His case is, therefore, not the same as that of a man who, through the injustice inflicted on him by his times, was not allowed to be himself or to be valued at his worth, while history revealed who he was; for Christ himself wished to be abased—it is precisely this condition which he desired. Therefore, let history not trouble itself to do him justice, and let us not in impious thoughtlessness presumptuously imagine that we as a matter of course know who he was. For that no one knows; and he who believes it must become contemporaneous with him in his abasement.
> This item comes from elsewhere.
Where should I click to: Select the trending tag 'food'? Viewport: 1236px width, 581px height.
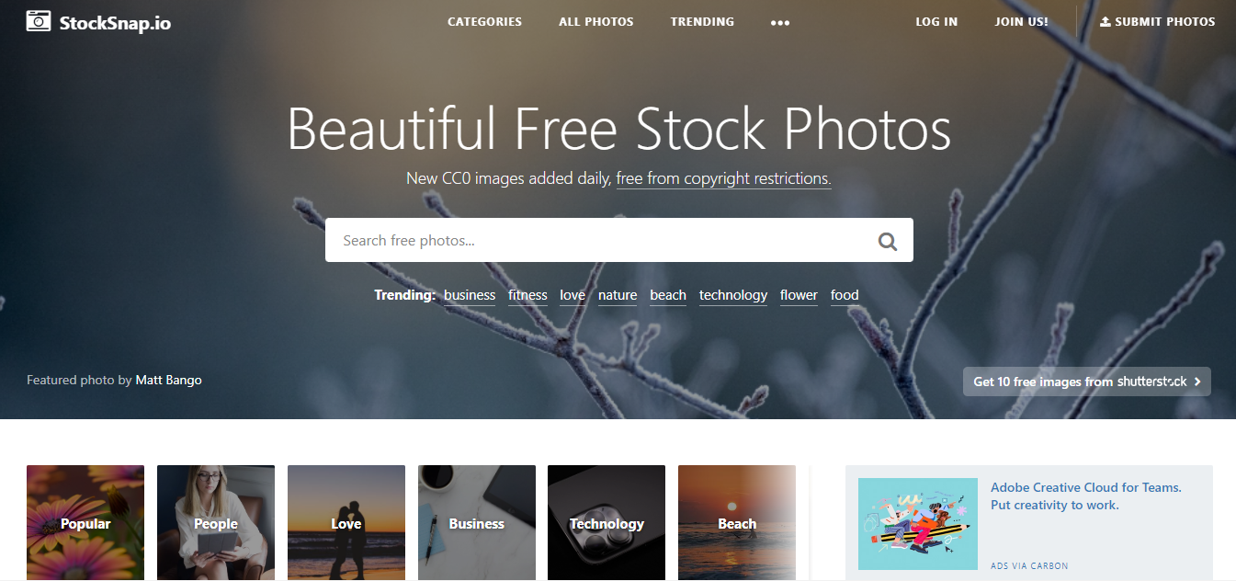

When God chooses to let himself be born in lowliness, when he who holds all possibilities in his hand assumes the form of a humble servant, when he fares about defenseless, letting people do with him what they list: he surely knows what he does and why he does it; for it is at all events he who has power over men, and not men who have power over him so let not history be so impertinent as to wish to reveal, who he was.
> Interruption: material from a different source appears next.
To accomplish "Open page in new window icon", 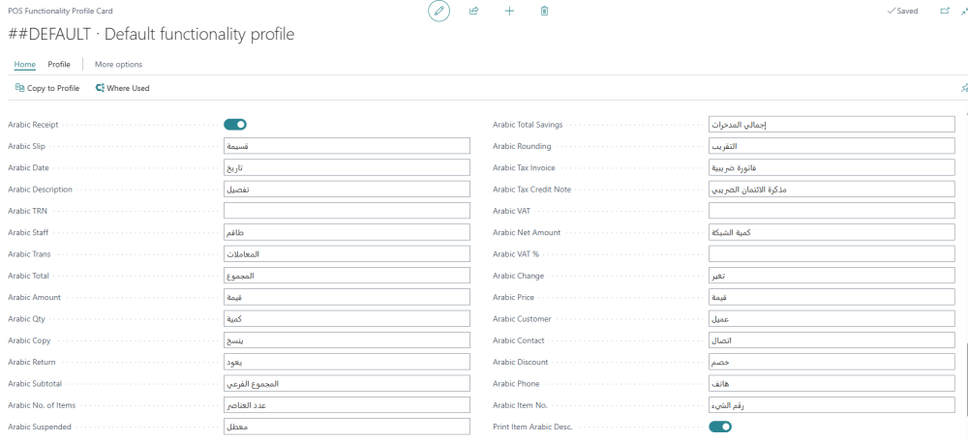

Lastly—ah the blasphemy!—if one should presume to say that the persecution which Christ suffered expresses something accidental! If a man is persecuted by his generation it does not follow that he has the right to say that this would happen to him in every age. Insofar there is reason in what posterity says about letting bygones be bygones. But it is different with Christ! It is not he who by letting himself be born, and by appearing in Palestine, is being examined by history; but it is he who examines, his life is the examination, not only of that generation, but of mankind. Woe unto the generation that would presumptuously dare to say: “let bygones be bygones, and forget what he suffered, for history has now revealed who he was and has done justice by him.”
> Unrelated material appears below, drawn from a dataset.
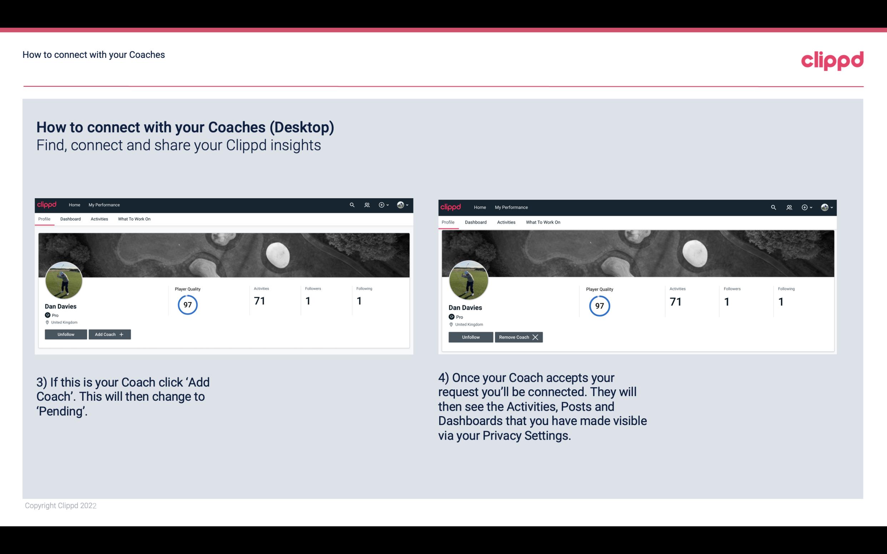
Task: Click the Clippd logo in right screenshot
Action: point(451,207)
If one assumes that history is really able to do this, then the abasement of Christ bears an accidental relation to him; that is to say, he thereby is made a man, an extraordinary man to whom this happened through the wickedness of that generation—a fate which he was far from wishing to suffer, for he would gladly (as is human) have become a great man; whereas Christ voluntarily chose to be the lowly one and, although it was his purpose to save the world, wished also to give expression to what the “truth” suffered then, and must suffer in every generation. But if this is his strongest desire, and if he will show himself in his glory only at his return, and if he has not returned as yet; and if no generation may be without repentance, but on the contra­ry every generation must consider itself a partner in the guilt of that generation: then woe to him who presumes to deprive him of his lowliness, or to cause what he suffered to be forgotten, and to clothe him in the fabled human glory of the historic consequences of his life, which is neither here nor there.

f. The Misfortune of Christendom
But precisely this is the misfortune, and has been the misfortune, in Christendom that Christ is neither the one nor the other—neither the one he was when living on earth, nor he who will return in glory, but rather one about whom we have learned to know something in an inadmissible way from history—that he was somebody or other of great account. In an inadmissible and unlawful way we have learned to know him; whereas to believe in him is the only permissible mode of approach. Men have mutually confirmed one another in the opinion that the sum total of information about him is available if they but consider the result of his life and the following 1800 years, i.e. the consequences. Gradually, as this became accepted as the truth, all pith and strength was distilled out of Christianity; the paradox was relaxed, one became a Christian without noticing it, without noticing in the least the possibility of being offended by him. One took over Christ’s teachings, turned them inside out and smoothed them down—he himself guaranteeing them, of course, the man whose life had had such immense consequences in history! All became plain as day—very naturally, since Christianity in this fashion became heathendom.